:: Page excerpt ::
# Improper integral limit

1. Jul 22, 2012

### marellasunny

$$\int_0^1 \frac{1}{\sqrt{x}}\,\mathrm{d}x$$
=

$$\lim_{\varepsilon \to 0+}\int_\varepsilon^1 \frac{1}{\sqrt{x}}\,\mathrm{d}x$$

My question is about the usage of 0+ in the limit.(I evaluated the integrals and arrived at the part where I substitute upper and lower limits.)
Did the author deliberately choose to use $$\lim_{\varepsilon \to 0+}$$ instead of 0 or 0- so that any imaginary numbers arising from the expression $$2\sqrt{x}$$ do not arise?
Or is there any other reason?
Thanks.

2. Jul 22, 2012

### DonAntonio

I don't know what author you're talking about, but taking that limit is what has to be done simply by the definition of improper

integral with one of the limits being a point of unboundness for the function...

DonAntonio

3. Jul 22, 2012

### marellasunny

Yes,i understand this case.But,what if I had a case of a function best described by limit->0-?

:: Stored data ::
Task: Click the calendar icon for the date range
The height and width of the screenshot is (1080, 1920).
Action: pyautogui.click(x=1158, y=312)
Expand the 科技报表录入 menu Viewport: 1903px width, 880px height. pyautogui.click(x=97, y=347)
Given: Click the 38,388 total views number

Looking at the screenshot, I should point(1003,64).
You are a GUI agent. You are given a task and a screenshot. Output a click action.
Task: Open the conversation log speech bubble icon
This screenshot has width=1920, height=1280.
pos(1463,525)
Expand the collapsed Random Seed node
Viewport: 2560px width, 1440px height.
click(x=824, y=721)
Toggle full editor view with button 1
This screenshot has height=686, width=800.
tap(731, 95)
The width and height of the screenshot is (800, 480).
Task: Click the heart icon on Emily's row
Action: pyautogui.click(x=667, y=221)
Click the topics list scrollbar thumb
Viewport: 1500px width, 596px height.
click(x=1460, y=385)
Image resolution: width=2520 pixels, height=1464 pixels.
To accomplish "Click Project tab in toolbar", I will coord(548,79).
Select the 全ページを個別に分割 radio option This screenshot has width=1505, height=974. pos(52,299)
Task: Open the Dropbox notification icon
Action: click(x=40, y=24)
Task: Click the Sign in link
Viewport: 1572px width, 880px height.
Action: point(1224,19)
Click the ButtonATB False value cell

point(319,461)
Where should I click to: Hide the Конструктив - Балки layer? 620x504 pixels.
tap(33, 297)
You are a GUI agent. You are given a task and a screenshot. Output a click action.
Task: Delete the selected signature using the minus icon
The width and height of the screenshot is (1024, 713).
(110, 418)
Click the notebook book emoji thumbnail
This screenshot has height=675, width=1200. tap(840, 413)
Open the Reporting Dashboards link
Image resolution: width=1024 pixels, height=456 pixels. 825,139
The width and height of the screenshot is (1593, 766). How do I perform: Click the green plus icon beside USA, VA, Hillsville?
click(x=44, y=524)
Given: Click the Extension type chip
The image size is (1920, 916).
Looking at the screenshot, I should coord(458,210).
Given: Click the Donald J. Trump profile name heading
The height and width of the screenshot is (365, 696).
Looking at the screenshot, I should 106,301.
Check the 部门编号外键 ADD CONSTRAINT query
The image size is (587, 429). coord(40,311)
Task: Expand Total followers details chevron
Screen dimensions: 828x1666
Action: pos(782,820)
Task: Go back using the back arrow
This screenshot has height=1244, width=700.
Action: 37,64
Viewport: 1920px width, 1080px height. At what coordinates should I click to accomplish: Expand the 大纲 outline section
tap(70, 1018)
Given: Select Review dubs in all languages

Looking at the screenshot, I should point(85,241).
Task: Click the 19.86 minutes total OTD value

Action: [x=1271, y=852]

:: What you need to do ::
1. Echo the passage of the improper integral thread that opens with "2. Jul 22, 2012" and ends after "for the function...", copying it word for word.
2. In the improper integral thread, what reason does DonAntonio give for taking the limit?

:: Task results ::
1.
2. Jul 22, 2012

### DonAntonio

I don't know what author you're talking about, but taking that limit is what has to be done simply by the definition of improper

integral with one of the limits being a point of unboundness for the function...

2. Taking the limit is required by the definition of an improper integral in which one of the limits is a point where the function is unbounded.